Collect every line of the records below that contains the word "Open", matching its capitalization exactly, and copy each of those lines.

(Element and text location data)
------------------------------------------------------------------------
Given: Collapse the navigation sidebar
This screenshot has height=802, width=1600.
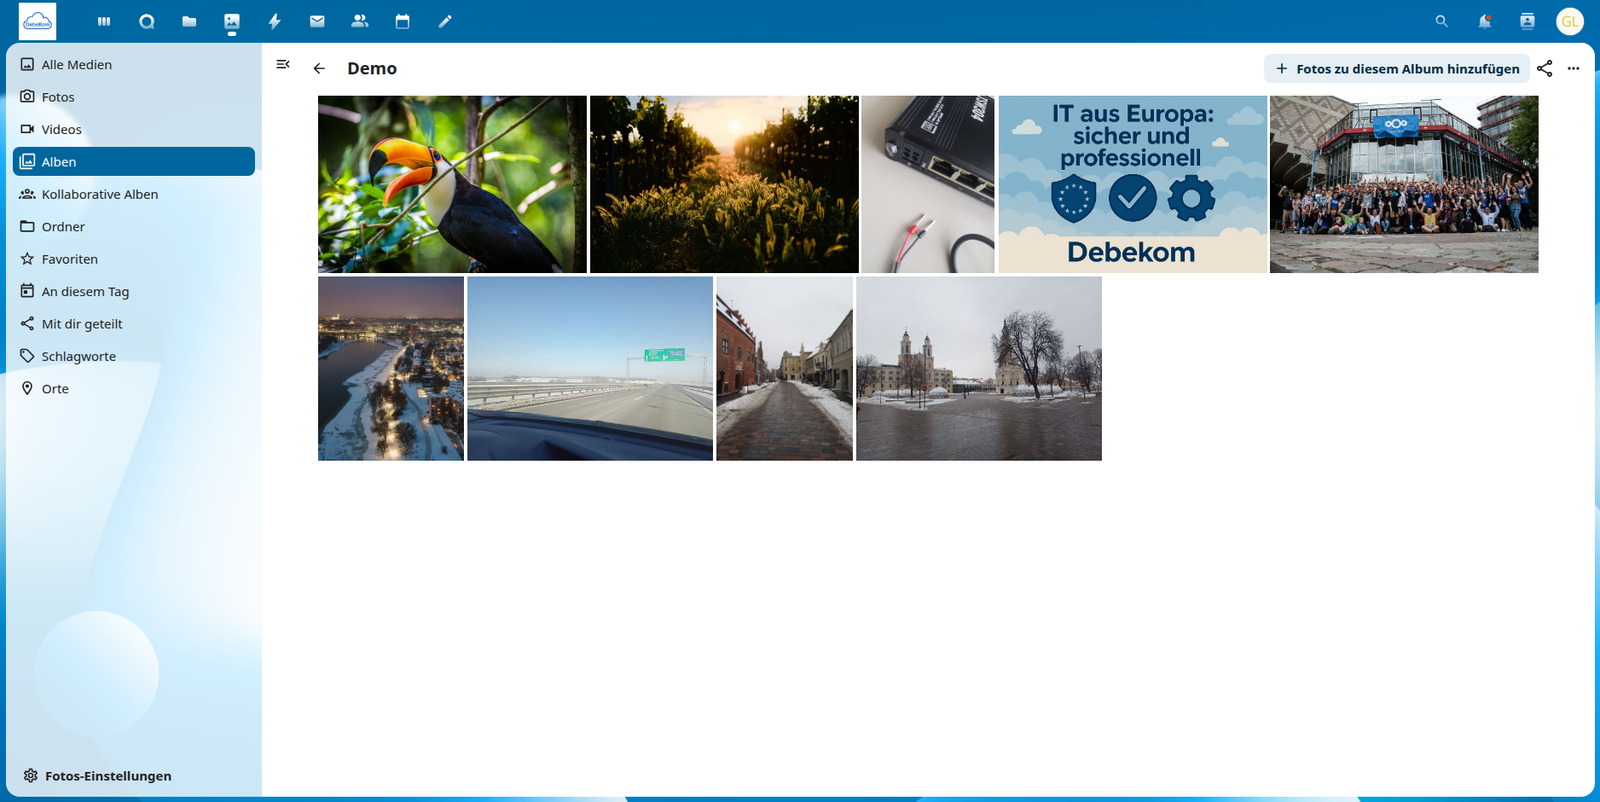Looking at the screenshot, I should tap(283, 65).
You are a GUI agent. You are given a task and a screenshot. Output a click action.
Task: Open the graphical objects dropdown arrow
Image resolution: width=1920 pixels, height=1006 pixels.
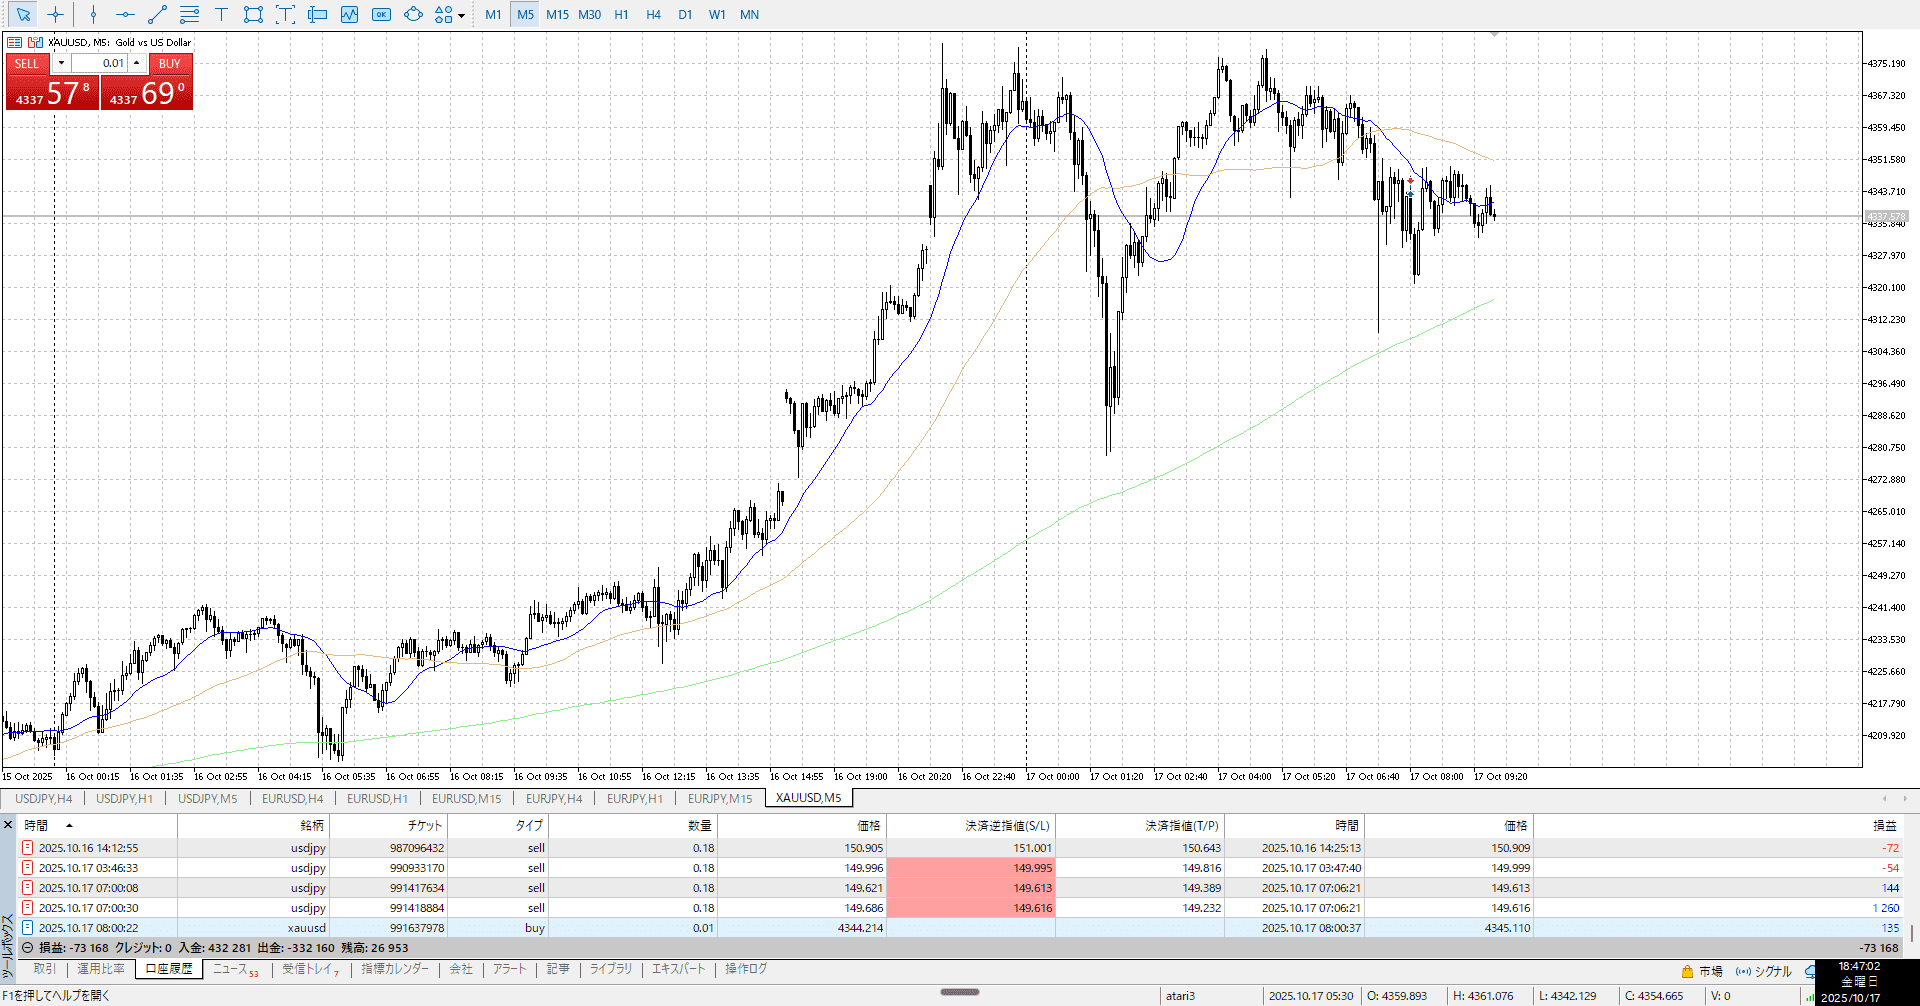pyautogui.click(x=461, y=15)
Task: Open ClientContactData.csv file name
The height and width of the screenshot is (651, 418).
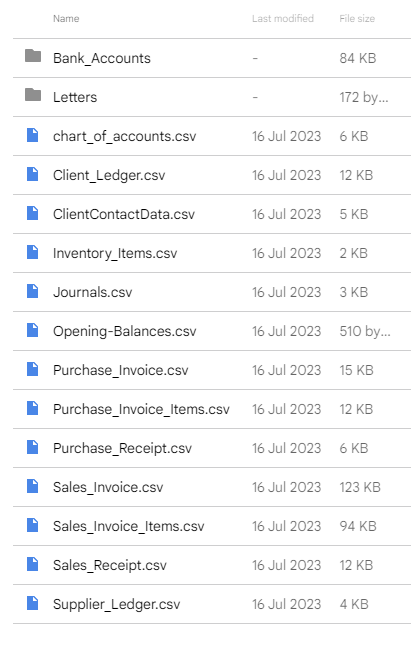Action: click(x=124, y=214)
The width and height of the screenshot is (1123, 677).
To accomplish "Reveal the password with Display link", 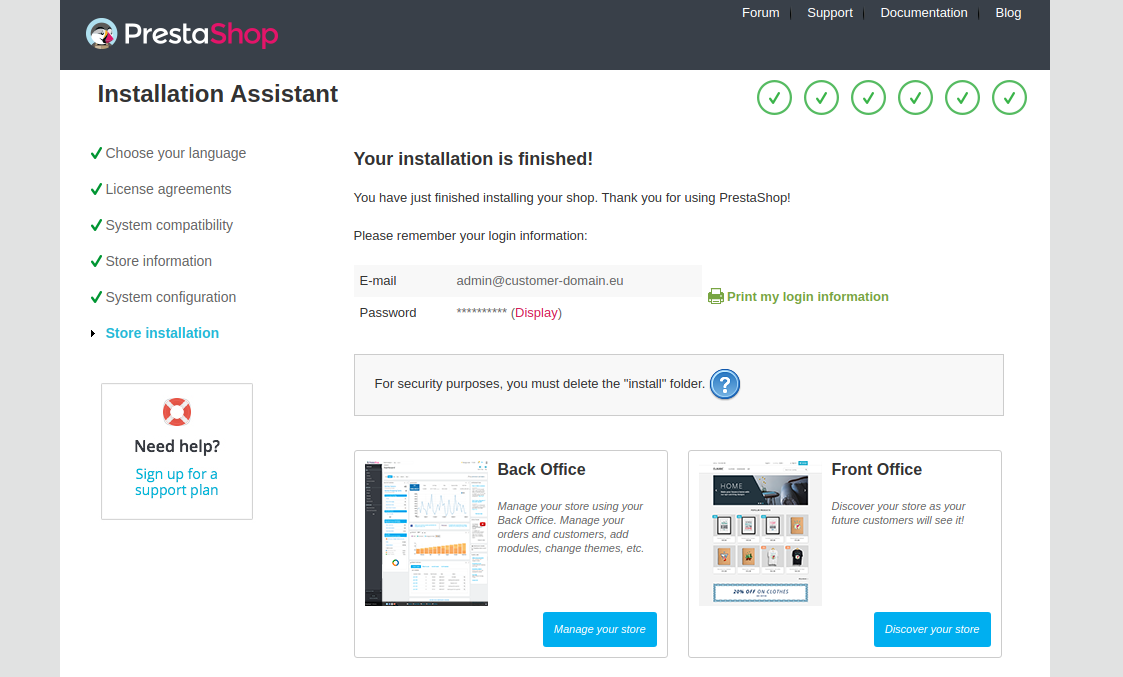I will (537, 313).
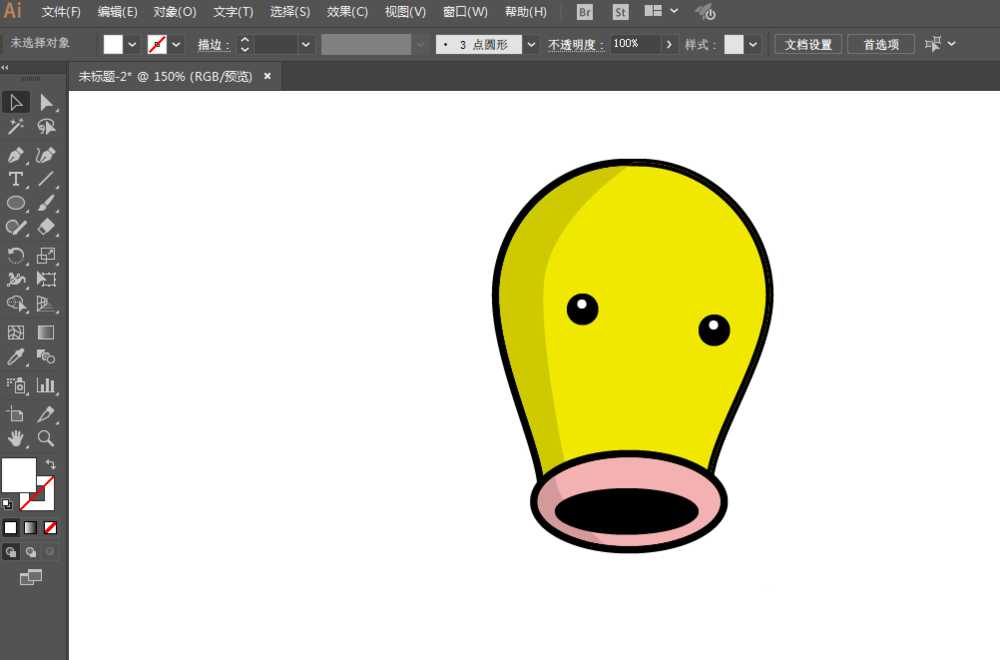Click the 首选项 button
Viewport: 1000px width, 660px height.
(880, 44)
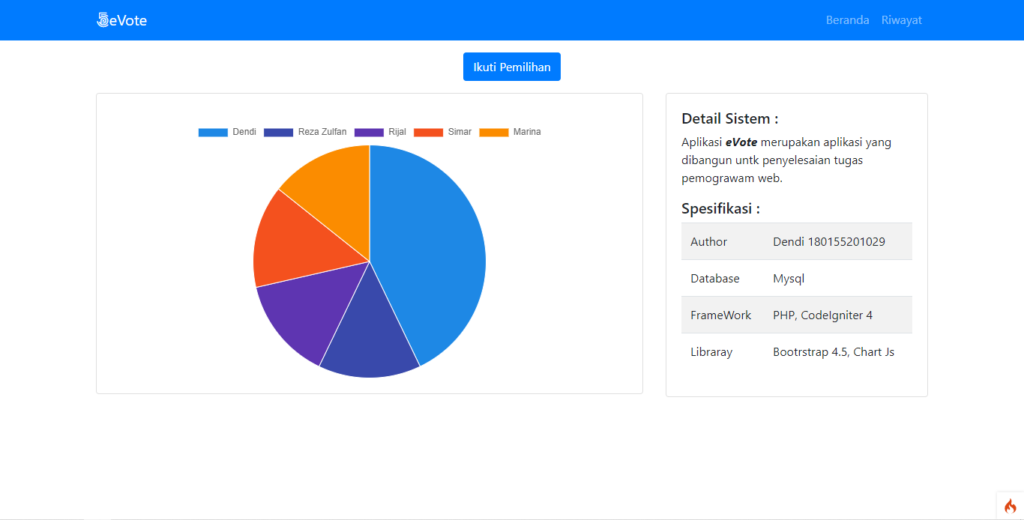Image resolution: width=1024 pixels, height=520 pixels.
Task: Go to the Riwayat page
Action: click(x=901, y=20)
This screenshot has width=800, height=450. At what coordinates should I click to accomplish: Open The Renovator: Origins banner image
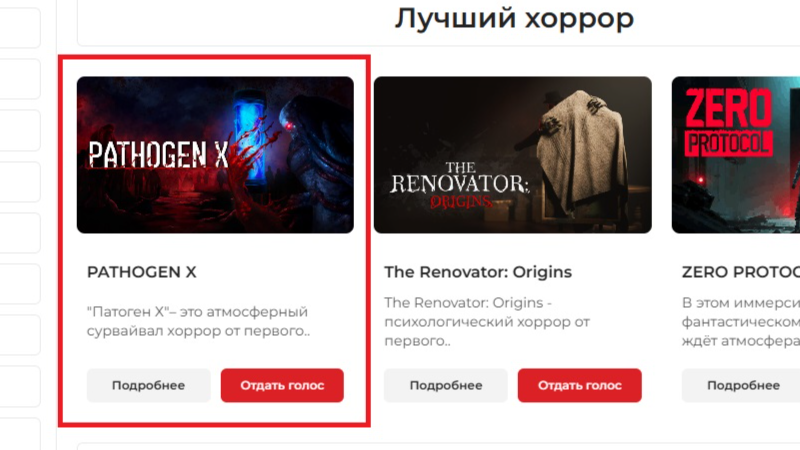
------------------------------------------------------------------------
### Response to this task:
Task: Open the graphical objects dropdown arrow
Task: Open ClientContactData.csv file name
This screenshot has width=800, height=450. At what coordinates should I click to accomplish: Open The Renovator: Origins banner image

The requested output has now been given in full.